WELLNESS CHIROPRACTIC CARE
Wellness care is designed to help maintain the progress that a patient has made. For permanent/chronic issues, the goal is to reduce the intensity, frequency and duration of any flare-ups they may experience. The goal is to keep a person functioning at the highest level possible.
That’s the difference between medically necessary and wellness care. When people ask me why their insurance doesn’t cover wellness care, well, because it’s not considered medically necessary according to the guidelines through the insurance companies. And unfortunately, when healthcare providers sign contracts to be in-network with insurance companies, we then must follow their rules.
Medicare has published its own definition of maintenance care as follows:
“Maintenance therapy includes services that seek to prevent disease, promote health and prolong and enhance the quality of life, or maintain or prevent deterioration of a chronic condition.
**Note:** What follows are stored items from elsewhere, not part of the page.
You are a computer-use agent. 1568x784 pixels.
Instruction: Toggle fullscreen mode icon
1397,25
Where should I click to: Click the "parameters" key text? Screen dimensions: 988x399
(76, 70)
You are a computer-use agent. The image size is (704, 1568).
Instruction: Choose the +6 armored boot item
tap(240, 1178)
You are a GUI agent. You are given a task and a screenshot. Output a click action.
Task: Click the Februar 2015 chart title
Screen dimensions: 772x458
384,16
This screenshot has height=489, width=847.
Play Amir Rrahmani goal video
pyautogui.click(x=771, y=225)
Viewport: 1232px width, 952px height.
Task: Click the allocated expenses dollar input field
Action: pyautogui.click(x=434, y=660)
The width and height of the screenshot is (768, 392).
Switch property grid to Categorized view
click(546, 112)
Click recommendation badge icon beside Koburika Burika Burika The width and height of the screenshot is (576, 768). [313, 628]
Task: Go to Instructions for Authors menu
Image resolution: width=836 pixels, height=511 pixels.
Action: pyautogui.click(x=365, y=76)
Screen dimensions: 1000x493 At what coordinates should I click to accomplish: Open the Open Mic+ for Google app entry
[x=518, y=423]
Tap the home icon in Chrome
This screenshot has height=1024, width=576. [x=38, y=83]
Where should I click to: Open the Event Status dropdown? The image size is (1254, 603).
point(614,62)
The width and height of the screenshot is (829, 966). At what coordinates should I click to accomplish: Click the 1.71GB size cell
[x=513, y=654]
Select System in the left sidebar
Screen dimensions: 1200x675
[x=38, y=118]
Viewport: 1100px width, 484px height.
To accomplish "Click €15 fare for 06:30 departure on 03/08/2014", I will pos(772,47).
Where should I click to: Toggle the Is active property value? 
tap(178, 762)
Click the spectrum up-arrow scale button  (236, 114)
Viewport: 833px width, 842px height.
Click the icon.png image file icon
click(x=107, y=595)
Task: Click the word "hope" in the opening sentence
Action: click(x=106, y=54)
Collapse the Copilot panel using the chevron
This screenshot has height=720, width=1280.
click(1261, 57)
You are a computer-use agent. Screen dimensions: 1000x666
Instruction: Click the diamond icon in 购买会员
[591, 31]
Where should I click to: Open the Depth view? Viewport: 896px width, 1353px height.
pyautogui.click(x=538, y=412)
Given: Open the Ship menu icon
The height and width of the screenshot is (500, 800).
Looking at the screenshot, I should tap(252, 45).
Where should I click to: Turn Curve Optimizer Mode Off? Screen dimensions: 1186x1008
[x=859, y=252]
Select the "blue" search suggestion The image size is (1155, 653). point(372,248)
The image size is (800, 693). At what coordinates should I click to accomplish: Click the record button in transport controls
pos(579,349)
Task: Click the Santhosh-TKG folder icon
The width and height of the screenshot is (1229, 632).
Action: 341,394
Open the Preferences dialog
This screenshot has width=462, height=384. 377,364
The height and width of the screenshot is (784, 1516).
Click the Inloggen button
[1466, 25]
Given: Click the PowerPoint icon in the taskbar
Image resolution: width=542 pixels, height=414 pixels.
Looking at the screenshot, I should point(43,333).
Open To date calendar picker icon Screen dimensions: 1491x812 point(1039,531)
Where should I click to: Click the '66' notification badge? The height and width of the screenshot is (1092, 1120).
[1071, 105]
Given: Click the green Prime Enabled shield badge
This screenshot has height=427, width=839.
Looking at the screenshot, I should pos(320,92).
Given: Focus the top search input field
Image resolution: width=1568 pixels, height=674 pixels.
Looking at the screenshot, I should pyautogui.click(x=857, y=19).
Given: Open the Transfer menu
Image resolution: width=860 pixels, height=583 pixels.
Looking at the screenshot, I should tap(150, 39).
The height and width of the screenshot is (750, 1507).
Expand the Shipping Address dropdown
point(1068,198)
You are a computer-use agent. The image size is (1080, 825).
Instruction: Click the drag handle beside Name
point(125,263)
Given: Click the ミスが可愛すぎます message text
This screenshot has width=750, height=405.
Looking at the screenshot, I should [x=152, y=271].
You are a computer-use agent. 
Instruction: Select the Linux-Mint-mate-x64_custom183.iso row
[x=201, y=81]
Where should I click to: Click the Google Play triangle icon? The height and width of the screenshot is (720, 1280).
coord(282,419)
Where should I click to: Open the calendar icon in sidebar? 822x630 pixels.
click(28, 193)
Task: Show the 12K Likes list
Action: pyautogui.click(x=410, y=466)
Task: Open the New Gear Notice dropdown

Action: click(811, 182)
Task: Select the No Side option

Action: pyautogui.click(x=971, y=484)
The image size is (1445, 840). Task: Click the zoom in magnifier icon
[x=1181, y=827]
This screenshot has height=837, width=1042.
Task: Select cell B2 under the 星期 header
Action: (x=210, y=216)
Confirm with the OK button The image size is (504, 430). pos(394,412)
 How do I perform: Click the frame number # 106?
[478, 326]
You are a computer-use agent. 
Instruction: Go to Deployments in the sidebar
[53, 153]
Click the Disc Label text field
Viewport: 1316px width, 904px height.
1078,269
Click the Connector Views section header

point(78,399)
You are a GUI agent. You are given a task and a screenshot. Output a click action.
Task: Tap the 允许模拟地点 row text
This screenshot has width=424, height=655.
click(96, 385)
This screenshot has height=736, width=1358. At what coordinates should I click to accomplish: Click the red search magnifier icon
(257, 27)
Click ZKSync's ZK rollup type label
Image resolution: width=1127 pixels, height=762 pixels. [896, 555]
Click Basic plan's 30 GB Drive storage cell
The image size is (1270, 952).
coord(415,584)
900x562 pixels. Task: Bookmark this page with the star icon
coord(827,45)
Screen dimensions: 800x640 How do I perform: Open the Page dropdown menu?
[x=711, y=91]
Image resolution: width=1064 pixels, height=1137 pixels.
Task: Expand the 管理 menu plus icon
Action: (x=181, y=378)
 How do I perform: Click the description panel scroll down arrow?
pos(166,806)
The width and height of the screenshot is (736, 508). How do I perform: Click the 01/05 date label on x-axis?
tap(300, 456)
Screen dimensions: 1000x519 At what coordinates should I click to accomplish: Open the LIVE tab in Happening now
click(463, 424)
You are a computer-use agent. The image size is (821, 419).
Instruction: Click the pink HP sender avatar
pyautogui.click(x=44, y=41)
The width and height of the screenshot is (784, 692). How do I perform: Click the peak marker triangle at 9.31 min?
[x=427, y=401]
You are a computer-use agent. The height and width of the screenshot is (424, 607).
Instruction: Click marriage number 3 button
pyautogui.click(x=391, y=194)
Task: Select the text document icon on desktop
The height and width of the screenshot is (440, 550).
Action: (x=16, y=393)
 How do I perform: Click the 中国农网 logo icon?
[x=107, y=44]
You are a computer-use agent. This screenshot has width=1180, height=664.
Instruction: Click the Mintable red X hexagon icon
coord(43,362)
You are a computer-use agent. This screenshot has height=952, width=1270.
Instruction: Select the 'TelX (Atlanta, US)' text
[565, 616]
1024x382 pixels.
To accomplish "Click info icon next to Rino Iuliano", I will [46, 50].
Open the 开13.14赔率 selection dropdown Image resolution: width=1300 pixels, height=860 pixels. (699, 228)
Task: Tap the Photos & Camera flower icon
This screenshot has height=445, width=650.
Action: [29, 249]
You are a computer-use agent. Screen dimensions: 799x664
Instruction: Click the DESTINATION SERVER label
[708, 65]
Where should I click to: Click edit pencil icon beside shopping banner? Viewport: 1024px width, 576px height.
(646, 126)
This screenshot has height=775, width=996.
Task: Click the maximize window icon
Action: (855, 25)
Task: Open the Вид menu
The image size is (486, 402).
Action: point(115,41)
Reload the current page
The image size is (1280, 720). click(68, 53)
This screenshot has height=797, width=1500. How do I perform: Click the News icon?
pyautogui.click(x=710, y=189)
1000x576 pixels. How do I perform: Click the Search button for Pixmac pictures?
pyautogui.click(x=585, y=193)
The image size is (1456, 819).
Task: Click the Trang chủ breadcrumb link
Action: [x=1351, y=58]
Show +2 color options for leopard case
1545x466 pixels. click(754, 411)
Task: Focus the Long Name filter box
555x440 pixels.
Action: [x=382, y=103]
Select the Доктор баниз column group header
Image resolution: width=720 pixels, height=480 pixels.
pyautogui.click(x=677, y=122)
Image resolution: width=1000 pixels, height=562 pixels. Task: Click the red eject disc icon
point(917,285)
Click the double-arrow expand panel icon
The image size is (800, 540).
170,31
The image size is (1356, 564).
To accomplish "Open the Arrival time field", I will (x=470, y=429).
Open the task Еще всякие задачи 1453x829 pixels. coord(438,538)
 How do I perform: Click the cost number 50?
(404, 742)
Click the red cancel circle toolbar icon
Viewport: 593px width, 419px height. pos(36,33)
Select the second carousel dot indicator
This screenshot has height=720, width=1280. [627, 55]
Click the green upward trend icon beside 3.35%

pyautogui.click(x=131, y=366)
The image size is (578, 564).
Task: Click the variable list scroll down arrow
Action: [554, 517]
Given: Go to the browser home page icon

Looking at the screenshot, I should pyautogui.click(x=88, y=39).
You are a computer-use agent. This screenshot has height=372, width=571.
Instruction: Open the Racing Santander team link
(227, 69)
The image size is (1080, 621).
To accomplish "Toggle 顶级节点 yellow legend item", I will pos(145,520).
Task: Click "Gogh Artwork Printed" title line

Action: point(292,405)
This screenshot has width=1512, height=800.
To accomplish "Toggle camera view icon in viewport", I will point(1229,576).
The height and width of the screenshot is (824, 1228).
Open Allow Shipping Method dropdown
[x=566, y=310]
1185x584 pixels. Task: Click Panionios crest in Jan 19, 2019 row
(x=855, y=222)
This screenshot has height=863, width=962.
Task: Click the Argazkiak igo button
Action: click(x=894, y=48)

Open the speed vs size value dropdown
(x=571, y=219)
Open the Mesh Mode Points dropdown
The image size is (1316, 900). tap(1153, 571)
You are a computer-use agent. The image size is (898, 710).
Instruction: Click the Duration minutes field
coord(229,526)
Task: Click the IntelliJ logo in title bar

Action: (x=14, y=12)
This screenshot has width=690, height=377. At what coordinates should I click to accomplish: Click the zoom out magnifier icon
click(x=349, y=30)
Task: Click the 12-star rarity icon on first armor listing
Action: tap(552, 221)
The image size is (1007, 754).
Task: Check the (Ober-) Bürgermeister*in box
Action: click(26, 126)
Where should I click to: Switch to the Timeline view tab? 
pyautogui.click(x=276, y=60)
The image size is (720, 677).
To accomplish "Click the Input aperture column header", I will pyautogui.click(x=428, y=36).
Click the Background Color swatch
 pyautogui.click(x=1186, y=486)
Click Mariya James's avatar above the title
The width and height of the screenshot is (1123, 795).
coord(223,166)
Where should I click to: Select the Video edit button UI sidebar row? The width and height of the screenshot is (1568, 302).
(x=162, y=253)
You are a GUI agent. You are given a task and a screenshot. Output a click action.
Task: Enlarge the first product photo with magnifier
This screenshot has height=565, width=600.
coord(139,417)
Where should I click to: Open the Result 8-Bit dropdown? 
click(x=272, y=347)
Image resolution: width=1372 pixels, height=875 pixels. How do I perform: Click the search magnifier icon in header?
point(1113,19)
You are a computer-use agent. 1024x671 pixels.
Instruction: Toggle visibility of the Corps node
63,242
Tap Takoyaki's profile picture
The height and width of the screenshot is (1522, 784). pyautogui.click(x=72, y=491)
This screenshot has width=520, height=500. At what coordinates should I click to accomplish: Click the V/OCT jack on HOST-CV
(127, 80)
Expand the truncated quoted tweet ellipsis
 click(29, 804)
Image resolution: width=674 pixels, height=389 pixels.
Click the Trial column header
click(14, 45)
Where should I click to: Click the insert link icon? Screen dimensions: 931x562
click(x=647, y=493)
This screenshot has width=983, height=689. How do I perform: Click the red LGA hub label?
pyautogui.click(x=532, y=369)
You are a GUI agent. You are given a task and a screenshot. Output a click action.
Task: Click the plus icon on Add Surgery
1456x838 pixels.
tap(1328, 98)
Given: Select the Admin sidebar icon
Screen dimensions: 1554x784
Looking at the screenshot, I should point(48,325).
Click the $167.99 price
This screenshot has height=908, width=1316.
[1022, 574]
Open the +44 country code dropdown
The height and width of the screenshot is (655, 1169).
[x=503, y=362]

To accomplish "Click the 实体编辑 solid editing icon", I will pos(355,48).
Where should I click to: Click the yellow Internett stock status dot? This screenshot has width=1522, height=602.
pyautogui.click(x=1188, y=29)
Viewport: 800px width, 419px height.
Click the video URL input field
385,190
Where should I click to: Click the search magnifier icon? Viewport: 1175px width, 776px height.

When further clinical improvements cannot reasonably be expected from continuous ongoing care, and the chiropractic treatment becomes supportive rather than corrective in nature, the treatment is then considered maintenance therapy.” Medicare Benefit Policy Manual
A lot of people choose chiropractic maintenance care because they want to function at the highest level possible and help prevent issues in the future.
CORRECTIVE CHIROPRACTIC CARE
Corrective care is designed to help fix the underlying issues that have given you the symptoms you have. Corrective care starts after the initial phase of medically necessary care, also known as “active care”. It is impossible to try and change the spine and the subluxation pattern when the patient is in pain. Therefore, as part of the care plan, we add additional phases to help correct the underlying cause.
More specifically with corrective care, as many of our patients know, we look at pre and post x-rays to determine our progress. This is an amazing technology to have at our finger tips and increases the positive outcomes in our office.
Once again, insurance companies do not and will not cover corrective care due to the fact that we are not in “active care” as determined by your health insurance plan.
BUT MY INSURANCE POLICY SAYS I GET 20 VISITS PER YEAR
Lastly, even with a clear understanding of what was discussed above, there can still be some confusion when a health insurance policy states that a specific number of chiropractic visits are allowed per year. The number of visits allowed vary plan to plan but a common number is 20 per year. So shouldn’t I get all 20 visits no matter what? Not necessarily, and that is because it actually means UP TO 20 visits per year of medically necessary care is allowed.
For example, let’s say patient John Doe comes in with a plan and their policy allows up to 20 chiropractic visits per year. Let’s say they get better in 10 visits and are now symptom free, recovered and stable. They can’t continue on with care for another 10 visits because the insurance won’t cover it since they’ve reached maximum medical improvement. If it is determined that no further improvement is expected with continued care, then any additional care will be considered maintenance/supportive care and as we now know health insurances don’t cover that. This can lead to a lot confusion because sometimes patients ask, if I have 20 visits, why can’t I use them all? Well, you could use them all if the care is considered medically necessary according to those insurance parameters discussed above.
Overall, I think it is unfortunate that health insurance plans don’t cover wellness and corrective chiropractic care. If they did then maybe people would stay healthier, prevent issues down the road and in the long run spend less money on healthcare.